Network Segregation and Segmentation

Of the top three risks identified in this post, weaknesses in
network segregation and segmentation are the most important. Lack of
segregation from the corporate IT network and within the ICS network
allows threat actors opportunities to launch remote attacks against
key infrastructure by moving laterally from IT services to ICS
environments. Furthermore, it increases the risk of commodity malware
spreading to ICS networks where the malware could interact with
operational assets. The main risks identified by Mandiant included:

  • Plant systems accessible
    from the corporate network, either directly or through bridge
    devices (connected to both networks), such as unused servers, HMIs,
    historians, or loosely configured shared firewalls.

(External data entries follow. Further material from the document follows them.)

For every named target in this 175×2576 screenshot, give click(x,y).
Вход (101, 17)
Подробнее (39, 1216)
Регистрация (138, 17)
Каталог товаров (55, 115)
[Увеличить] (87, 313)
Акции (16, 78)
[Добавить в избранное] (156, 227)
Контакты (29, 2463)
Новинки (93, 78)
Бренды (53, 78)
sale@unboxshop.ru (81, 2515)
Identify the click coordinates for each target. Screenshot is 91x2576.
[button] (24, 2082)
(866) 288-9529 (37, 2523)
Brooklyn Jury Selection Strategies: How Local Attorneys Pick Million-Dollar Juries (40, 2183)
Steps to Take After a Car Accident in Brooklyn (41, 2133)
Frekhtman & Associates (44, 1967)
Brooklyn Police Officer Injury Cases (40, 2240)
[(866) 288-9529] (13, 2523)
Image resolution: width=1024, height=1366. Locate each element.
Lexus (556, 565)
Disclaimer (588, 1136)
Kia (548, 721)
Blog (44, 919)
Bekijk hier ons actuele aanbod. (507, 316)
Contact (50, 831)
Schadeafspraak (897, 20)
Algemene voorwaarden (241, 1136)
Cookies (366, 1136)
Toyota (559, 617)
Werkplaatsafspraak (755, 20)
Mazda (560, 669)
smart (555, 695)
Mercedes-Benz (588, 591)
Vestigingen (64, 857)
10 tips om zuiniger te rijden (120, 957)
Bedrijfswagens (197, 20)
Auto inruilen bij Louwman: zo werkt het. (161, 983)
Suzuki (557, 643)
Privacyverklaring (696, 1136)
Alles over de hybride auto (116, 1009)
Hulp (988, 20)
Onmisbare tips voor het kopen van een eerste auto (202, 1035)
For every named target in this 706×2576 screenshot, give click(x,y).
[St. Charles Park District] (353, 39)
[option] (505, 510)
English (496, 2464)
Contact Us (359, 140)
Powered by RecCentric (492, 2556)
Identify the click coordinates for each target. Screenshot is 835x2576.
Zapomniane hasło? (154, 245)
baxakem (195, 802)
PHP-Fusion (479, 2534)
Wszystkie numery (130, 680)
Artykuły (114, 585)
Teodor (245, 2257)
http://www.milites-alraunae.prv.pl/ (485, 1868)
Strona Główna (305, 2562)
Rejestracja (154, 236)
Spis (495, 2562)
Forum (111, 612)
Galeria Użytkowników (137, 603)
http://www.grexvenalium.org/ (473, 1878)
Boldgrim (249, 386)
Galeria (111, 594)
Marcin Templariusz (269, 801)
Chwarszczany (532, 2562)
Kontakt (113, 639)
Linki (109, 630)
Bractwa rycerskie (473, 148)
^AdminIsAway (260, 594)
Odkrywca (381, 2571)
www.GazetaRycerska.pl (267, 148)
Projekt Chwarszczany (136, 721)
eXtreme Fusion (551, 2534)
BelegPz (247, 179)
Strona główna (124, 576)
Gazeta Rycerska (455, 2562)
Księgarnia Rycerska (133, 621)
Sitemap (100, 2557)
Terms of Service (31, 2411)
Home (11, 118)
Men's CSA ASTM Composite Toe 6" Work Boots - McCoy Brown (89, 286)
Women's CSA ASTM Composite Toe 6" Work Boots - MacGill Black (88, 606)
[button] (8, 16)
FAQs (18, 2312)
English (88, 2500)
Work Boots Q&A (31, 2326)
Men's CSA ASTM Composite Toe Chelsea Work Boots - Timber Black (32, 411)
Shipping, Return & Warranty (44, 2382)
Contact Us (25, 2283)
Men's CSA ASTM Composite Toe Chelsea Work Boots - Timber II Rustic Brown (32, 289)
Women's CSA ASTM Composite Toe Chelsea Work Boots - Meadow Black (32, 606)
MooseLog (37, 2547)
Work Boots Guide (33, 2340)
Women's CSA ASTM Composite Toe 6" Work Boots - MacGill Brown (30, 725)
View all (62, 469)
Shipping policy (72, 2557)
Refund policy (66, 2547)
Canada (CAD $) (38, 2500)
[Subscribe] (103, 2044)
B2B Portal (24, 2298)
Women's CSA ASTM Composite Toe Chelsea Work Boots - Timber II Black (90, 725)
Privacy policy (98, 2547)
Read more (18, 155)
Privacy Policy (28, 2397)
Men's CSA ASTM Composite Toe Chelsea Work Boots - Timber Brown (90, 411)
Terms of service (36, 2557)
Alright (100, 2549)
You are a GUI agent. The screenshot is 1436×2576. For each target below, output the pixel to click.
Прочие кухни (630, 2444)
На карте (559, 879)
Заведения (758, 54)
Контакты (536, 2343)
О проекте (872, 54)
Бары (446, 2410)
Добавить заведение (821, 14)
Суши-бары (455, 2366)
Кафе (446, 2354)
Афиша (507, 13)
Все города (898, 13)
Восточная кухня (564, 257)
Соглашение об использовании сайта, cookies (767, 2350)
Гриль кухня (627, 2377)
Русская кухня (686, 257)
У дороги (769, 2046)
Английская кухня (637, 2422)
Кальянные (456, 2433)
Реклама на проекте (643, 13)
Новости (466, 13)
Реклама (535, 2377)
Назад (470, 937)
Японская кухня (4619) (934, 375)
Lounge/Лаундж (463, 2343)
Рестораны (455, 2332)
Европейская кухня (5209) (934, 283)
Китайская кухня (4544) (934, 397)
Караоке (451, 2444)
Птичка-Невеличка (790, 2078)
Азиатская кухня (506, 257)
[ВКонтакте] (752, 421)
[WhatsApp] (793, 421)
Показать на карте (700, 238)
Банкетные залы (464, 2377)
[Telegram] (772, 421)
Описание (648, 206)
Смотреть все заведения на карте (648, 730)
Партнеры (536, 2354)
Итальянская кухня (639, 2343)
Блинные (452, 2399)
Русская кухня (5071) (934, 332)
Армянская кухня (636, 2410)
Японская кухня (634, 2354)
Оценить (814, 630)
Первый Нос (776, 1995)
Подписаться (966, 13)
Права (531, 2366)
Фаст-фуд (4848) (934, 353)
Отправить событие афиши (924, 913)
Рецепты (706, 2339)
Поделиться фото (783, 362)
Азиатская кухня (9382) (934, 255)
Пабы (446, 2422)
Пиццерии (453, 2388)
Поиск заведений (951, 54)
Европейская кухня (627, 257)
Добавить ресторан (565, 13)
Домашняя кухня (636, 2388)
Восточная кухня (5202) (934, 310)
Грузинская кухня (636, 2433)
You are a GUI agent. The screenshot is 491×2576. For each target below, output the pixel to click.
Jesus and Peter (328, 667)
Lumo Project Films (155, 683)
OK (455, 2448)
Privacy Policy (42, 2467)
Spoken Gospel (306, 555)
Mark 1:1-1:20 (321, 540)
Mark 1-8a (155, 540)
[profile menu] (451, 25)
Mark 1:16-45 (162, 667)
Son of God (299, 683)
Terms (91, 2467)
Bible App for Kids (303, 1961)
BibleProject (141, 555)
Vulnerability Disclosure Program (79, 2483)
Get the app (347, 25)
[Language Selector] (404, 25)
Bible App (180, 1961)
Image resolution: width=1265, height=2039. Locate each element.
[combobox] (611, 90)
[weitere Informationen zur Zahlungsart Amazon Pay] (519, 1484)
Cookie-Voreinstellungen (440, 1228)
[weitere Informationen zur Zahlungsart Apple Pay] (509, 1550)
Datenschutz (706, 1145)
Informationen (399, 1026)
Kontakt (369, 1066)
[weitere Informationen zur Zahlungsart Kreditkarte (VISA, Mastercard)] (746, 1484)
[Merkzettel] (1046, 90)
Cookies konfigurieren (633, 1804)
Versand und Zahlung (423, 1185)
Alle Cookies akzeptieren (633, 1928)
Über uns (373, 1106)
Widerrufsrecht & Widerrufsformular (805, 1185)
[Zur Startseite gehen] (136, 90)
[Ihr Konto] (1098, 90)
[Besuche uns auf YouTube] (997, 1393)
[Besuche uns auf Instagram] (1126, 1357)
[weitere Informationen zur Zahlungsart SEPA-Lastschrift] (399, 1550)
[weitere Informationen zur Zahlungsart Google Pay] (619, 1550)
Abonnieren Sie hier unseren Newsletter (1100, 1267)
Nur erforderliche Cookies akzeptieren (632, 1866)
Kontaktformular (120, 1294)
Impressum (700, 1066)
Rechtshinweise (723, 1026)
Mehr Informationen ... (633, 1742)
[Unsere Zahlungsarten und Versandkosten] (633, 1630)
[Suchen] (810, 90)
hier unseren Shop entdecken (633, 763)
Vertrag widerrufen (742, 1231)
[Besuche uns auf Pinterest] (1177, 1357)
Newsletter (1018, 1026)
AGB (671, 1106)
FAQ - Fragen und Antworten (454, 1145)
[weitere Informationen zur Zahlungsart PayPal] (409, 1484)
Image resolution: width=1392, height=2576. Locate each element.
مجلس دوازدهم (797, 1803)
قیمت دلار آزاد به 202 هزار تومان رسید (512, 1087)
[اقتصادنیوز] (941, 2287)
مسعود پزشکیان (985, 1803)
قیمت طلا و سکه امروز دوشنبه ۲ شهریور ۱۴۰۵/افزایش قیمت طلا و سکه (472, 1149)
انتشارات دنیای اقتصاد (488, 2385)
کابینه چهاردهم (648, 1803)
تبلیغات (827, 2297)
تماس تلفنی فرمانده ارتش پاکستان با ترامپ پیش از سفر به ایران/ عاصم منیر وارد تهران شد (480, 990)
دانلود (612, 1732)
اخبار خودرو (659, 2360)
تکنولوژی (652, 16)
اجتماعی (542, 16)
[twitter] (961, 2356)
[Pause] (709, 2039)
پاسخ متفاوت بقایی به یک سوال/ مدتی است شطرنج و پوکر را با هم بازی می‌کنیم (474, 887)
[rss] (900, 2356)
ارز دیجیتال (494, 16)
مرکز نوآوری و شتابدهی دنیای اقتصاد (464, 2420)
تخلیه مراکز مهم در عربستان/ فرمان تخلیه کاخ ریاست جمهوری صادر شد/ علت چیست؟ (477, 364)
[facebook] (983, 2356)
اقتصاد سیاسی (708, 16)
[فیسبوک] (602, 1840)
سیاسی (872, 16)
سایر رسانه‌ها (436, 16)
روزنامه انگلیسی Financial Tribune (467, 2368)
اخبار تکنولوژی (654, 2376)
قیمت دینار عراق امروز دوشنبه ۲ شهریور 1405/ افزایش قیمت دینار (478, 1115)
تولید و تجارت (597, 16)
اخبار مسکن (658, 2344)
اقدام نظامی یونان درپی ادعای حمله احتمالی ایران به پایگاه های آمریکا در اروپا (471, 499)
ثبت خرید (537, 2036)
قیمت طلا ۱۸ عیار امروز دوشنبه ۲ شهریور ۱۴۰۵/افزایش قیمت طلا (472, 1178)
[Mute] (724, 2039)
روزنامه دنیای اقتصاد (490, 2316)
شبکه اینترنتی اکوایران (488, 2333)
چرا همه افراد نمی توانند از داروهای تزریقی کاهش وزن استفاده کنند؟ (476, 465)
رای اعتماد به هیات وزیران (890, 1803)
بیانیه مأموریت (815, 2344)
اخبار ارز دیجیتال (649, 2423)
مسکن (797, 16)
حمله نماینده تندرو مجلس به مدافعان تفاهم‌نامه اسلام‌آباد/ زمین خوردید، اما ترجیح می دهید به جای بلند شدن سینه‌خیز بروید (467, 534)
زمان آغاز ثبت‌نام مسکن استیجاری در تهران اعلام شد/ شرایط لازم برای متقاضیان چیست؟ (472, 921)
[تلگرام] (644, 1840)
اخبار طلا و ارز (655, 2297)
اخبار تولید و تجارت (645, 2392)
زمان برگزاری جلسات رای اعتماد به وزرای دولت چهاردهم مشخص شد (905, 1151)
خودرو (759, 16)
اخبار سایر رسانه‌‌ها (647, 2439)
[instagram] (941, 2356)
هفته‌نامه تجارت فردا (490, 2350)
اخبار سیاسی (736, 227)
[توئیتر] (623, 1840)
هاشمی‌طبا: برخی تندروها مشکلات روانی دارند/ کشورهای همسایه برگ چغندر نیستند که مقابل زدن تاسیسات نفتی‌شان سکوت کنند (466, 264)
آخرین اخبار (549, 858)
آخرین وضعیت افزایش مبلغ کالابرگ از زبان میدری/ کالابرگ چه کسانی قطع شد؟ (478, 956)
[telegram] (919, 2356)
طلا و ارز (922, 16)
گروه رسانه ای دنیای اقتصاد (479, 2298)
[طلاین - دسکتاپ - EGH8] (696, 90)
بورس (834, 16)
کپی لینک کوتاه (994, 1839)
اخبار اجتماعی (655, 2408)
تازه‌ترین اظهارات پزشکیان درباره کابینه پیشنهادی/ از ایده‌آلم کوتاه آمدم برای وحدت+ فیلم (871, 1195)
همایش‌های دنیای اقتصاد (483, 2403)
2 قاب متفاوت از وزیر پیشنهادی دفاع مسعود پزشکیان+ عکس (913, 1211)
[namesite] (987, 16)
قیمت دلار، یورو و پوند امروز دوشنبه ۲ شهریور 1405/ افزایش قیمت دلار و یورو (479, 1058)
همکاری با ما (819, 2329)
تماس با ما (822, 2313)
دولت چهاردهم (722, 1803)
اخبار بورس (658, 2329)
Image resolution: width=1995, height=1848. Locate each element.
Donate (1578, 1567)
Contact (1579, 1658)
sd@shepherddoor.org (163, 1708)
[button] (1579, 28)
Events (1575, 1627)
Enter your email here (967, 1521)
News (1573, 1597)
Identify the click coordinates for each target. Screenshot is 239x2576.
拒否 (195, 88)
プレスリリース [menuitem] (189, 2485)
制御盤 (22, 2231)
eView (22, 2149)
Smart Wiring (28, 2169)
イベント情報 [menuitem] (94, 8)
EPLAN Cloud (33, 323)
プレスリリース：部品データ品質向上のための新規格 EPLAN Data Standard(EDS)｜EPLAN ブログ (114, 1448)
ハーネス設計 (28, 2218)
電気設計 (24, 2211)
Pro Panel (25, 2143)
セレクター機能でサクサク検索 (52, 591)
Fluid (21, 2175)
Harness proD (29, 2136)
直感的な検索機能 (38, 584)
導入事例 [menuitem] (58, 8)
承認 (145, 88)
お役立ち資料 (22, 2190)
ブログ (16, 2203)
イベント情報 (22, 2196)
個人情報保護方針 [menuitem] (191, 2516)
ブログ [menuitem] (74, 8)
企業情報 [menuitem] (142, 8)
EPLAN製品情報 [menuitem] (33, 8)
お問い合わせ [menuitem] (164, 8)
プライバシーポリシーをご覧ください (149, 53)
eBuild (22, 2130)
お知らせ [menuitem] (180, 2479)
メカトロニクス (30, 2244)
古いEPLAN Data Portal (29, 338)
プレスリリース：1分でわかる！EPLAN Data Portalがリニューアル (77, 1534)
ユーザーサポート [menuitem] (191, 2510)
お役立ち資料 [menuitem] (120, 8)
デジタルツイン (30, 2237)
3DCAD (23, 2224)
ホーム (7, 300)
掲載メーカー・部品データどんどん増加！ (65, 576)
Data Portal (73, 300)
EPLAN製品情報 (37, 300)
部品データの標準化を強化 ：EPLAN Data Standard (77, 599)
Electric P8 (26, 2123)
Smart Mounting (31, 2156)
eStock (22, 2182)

We also
    found:
    • Unfiltered access to plant servers from corporate
      networks through, for example, a historian communicating with
      the distributed control system (DCS).
    • Missing
      segmentation between ICS and corporate networks.
    • Vulnerabilities in bridge devices (e.g., outdated appliances
      running vulnerable OS) that can enable lateral movement between
      networks.
    • Business functions (e.g., data backups and
      anti-virus updates) running on shared control system
      networks.
  • Dual-homed systems, both servers
    and desktop computers.
  • Industrial networks connected
    directly to the internet.

Mitigations

  • Segment all access to ICS
    with a network Demilitarized Zone (DMZ), as recommended by both NIST
    SP 800-82
    and IEC (Figure 3):
    • Restrict the number of
      ports, services, and protocols used to establish communications
      between the ICS and corporate networks to the least possible to
      reduce the attack surface.
    • Terminate incoming access
      for both regular and administrative users first in the DMZ, and
      then establish another session with connectivity into the ICS
      network.
    • Place servers (or mirrored servers) that provide
      ICS data to the corporate network in the DMZ.
    • Use
      firewalls to filter all network traffic entering or leaving the
      ICS.
    • Firewall rules should filter both incoming traffic
      from the corporate network and outgoing traffic from the ICS,
      and they should only allow the minimum required amount of
      traffic to pass.
  • Isolate the control
    networks from the internet. A separate network should be used for
    internet access through a DMZ, and at no time should a bridged
    connection be allowed between the two networks.
  • Ensure that
    independent, regularly patched firewalls are used to separate the
    corporate network from the DMZ and ICS network, and review firewall
    rulesets on a regular basis.
  • Identify and redirect any
    non-control system traffic traversing the industrial network.
  • Eliminate all dual-homed servers and hosts.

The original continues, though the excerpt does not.